### [What is required]
The records are to be copied in their entirety, exactly as given.

### [Information shown]
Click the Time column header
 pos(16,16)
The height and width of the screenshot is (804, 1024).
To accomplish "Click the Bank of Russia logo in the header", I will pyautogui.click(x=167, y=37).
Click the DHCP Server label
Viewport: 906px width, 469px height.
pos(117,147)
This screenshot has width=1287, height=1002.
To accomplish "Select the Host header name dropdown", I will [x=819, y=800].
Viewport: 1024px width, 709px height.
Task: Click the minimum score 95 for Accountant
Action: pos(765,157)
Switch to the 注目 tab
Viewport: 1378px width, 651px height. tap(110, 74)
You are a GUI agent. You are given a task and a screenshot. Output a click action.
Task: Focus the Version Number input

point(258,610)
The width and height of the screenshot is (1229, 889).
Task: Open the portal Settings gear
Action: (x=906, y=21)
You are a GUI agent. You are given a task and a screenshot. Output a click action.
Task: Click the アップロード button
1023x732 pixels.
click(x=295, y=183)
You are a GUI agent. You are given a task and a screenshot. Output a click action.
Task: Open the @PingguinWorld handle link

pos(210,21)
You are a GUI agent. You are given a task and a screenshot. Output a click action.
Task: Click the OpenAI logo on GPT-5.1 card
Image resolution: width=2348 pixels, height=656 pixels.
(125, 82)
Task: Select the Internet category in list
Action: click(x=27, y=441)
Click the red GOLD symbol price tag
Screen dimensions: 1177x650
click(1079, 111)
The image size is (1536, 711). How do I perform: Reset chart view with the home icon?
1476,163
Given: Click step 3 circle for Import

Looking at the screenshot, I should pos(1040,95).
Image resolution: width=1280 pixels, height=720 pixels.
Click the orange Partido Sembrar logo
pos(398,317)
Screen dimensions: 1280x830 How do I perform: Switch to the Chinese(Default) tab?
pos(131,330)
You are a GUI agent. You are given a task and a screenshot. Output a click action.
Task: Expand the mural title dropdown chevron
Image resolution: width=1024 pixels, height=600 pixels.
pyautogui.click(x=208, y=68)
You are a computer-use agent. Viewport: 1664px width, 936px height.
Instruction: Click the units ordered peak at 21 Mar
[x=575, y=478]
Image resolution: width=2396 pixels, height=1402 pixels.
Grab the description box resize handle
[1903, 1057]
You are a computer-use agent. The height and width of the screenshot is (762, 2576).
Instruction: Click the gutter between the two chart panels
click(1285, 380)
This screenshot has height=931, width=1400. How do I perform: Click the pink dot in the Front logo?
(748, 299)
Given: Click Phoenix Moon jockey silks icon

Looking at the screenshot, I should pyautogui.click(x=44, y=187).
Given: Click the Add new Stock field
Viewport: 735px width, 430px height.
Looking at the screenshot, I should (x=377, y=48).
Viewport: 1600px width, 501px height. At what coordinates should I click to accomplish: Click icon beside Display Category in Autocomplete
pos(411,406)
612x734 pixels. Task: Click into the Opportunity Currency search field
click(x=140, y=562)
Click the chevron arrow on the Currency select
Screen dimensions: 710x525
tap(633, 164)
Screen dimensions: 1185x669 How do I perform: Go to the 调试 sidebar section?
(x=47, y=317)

### [Output of the exercise]
Click the Time column header
 pos(16,16)
The height and width of the screenshot is (804, 1024).
To accomplish "Click the Bank of Russia logo in the header", I will pyautogui.click(x=167, y=37).
Click the DHCP Server label
Viewport: 906px width, 469px height.
pos(117,147)
This screenshot has width=1287, height=1002.
To accomplish "Select the Host header name dropdown", I will [x=819, y=800].
Viewport: 1024px width, 709px height.
Task: Click the minimum score 95 for Accountant
Action: pos(765,157)
Switch to the 注目 tab
Viewport: 1378px width, 651px height. tap(110, 74)
You are a GUI agent. You are given a task and a screenshot. Output a click action.
Task: Focus the Version Number input

point(258,610)
The width and height of the screenshot is (1229, 889).
Task: Open the portal Settings gear
Action: (x=906, y=21)
You are a GUI agent. You are given a task and a screenshot. Output a click action.
Task: Click the アップロード button
1023x732 pixels.
click(x=295, y=183)
You are a GUI agent. You are given a task and a screenshot. Output a click action.
Task: Open the @PingguinWorld handle link

pos(210,21)
You are a GUI agent. You are given a task and a screenshot. Output a click action.
Task: Click the OpenAI logo on GPT-5.1 card
Image resolution: width=2348 pixels, height=656 pixels.
(125, 82)
Task: Select the Internet category in list
Action: click(x=27, y=441)
Click the red GOLD symbol price tag
Screen dimensions: 1177x650
click(1079, 111)
The image size is (1536, 711). How do I perform: Reset chart view with the home icon?
1476,163
Given: Click step 3 circle for Import

Looking at the screenshot, I should pos(1040,95).
Image resolution: width=1280 pixels, height=720 pixels.
Click the orange Partido Sembrar logo
pos(398,317)
Screen dimensions: 1280x830 How do I perform: Switch to the Chinese(Default) tab?
pos(131,330)
You are a GUI agent. You are given a task and a screenshot. Output a click action.
Task: Expand the mural title dropdown chevron
Image resolution: width=1024 pixels, height=600 pixels.
pyautogui.click(x=208, y=68)
You are a computer-use agent. Viewport: 1664px width, 936px height.
Instruction: Click the units ordered peak at 21 Mar
[x=575, y=478]
Image resolution: width=2396 pixels, height=1402 pixels.
Grab the description box resize handle
[1903, 1057]
You are a computer-use agent. The height and width of the screenshot is (762, 2576).
Instruction: Click the gutter between the two chart panels
click(1285, 380)
This screenshot has height=931, width=1400. How do I perform: Click the pink dot in the Front logo?
(748, 299)
Given: Click Phoenix Moon jockey silks icon

Looking at the screenshot, I should pyautogui.click(x=44, y=187).
Given: Click the Add new Stock field
Viewport: 735px width, 430px height.
Looking at the screenshot, I should (x=377, y=48).
Viewport: 1600px width, 501px height. At what coordinates should I click to accomplish: Click icon beside Display Category in Autocomplete
pos(411,406)
612x734 pixels. Task: Click into the Opportunity Currency search field
click(x=140, y=562)
Click the chevron arrow on the Currency select
Screen dimensions: 710x525
tap(633, 164)
Screen dimensions: 1185x669 How do I perform: Go to the 调试 sidebar section?
(x=47, y=317)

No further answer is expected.